- **EXTRACTED ENTRIES**
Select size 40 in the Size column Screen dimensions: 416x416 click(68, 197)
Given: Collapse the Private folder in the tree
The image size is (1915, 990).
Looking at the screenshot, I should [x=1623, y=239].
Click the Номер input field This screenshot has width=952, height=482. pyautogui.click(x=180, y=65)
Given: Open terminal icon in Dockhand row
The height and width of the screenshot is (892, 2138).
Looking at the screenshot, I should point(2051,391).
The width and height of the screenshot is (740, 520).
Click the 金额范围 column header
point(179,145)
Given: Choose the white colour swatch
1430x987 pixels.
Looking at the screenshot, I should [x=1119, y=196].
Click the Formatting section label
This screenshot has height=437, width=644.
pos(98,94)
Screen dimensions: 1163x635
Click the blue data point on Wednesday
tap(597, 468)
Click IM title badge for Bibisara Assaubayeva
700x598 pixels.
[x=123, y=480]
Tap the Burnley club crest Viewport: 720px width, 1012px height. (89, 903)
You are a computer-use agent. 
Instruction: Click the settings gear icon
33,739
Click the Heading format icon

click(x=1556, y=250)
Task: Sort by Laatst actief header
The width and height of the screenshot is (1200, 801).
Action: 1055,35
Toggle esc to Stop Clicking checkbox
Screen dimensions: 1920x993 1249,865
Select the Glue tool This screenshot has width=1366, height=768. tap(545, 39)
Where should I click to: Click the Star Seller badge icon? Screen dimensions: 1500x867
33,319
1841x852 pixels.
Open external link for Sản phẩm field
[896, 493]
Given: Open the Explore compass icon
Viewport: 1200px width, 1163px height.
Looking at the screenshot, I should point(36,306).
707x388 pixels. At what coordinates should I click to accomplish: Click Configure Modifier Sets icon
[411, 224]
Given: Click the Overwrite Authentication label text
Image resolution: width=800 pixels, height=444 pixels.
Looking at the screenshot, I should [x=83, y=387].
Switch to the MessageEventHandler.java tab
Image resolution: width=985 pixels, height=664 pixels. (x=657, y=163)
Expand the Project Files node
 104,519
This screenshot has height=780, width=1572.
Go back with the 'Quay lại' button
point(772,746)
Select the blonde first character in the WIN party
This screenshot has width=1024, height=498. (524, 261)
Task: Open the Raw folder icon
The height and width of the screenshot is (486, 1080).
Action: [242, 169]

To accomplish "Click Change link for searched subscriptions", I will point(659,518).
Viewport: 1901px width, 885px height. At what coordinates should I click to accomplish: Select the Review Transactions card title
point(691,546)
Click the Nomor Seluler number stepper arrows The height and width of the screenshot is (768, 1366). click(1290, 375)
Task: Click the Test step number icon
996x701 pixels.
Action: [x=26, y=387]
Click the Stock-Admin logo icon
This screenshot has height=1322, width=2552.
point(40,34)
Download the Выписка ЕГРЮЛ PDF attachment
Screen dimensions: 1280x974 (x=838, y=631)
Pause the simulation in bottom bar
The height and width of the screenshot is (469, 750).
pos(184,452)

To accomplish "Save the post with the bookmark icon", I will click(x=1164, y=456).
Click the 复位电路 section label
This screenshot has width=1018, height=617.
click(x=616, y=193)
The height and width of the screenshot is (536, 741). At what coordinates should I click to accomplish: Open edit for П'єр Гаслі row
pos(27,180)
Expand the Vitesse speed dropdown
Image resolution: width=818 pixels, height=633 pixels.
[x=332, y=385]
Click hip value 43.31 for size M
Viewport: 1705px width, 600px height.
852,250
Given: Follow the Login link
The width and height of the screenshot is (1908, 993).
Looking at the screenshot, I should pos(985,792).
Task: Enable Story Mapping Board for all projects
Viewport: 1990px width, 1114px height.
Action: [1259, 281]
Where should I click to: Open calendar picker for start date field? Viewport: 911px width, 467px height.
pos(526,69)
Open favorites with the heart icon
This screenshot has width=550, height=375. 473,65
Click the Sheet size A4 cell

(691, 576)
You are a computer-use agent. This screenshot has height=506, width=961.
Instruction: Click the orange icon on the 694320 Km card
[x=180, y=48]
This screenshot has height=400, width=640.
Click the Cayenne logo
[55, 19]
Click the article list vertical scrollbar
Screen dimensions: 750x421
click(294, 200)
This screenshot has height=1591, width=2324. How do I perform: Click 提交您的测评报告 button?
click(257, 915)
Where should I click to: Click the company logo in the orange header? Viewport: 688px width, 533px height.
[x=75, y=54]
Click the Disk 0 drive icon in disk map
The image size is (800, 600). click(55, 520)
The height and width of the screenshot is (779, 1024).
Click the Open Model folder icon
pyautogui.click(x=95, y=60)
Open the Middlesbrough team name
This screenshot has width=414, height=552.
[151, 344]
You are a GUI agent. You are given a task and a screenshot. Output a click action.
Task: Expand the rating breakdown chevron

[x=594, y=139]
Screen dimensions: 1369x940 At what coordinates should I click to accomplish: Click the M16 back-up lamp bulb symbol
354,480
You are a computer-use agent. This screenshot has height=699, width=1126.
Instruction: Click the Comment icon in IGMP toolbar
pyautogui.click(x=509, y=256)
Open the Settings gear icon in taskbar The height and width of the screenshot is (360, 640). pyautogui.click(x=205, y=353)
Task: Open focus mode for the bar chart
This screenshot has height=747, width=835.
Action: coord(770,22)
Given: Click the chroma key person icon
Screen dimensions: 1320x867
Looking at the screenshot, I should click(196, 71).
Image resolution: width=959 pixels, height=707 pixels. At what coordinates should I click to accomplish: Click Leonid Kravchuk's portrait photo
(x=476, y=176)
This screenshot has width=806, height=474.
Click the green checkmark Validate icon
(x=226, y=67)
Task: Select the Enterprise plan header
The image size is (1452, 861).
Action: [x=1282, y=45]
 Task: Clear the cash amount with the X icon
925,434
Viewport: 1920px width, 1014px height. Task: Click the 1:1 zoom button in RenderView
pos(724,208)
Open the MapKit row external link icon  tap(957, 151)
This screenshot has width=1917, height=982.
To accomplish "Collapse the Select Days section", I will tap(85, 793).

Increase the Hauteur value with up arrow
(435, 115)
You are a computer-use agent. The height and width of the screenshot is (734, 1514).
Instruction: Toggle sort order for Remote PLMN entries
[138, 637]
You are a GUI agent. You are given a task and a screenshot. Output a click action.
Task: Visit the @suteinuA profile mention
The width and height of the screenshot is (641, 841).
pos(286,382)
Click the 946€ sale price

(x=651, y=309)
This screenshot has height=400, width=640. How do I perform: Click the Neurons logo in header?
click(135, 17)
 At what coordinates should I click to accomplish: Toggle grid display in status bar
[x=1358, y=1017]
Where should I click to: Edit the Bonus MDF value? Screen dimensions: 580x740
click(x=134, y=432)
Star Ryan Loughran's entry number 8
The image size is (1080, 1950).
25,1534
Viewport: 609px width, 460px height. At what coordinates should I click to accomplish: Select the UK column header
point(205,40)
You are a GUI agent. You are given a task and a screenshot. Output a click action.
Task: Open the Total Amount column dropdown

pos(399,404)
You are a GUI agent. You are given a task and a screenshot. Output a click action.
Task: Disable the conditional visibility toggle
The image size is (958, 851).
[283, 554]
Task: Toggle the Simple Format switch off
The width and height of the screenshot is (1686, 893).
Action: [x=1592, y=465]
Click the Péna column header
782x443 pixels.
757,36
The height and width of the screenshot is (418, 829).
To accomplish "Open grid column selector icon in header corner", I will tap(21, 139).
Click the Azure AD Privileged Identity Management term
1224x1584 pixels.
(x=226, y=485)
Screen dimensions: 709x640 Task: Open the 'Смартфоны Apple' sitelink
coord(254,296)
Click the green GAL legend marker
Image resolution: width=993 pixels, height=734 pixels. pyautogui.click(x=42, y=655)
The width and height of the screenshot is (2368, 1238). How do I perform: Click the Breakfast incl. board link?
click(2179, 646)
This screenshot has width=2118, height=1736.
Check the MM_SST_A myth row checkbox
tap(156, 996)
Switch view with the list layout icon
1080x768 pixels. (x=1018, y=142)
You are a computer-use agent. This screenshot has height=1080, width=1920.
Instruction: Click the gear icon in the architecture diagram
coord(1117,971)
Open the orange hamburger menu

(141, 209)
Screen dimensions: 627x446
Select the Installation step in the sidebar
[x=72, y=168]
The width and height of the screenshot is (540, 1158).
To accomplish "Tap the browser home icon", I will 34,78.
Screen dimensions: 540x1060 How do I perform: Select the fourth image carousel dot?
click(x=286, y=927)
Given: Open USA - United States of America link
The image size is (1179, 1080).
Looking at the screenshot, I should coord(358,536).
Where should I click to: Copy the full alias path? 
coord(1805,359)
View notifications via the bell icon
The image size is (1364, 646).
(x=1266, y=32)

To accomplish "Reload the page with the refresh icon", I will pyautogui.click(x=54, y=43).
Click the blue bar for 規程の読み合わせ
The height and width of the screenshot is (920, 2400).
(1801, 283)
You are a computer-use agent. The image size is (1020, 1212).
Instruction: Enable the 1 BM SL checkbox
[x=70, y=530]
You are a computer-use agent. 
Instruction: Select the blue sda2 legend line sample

- **WRITTEN REQUEST**
How many rows above include the string "checkbox"? Give only the number.

- **REPLY**
3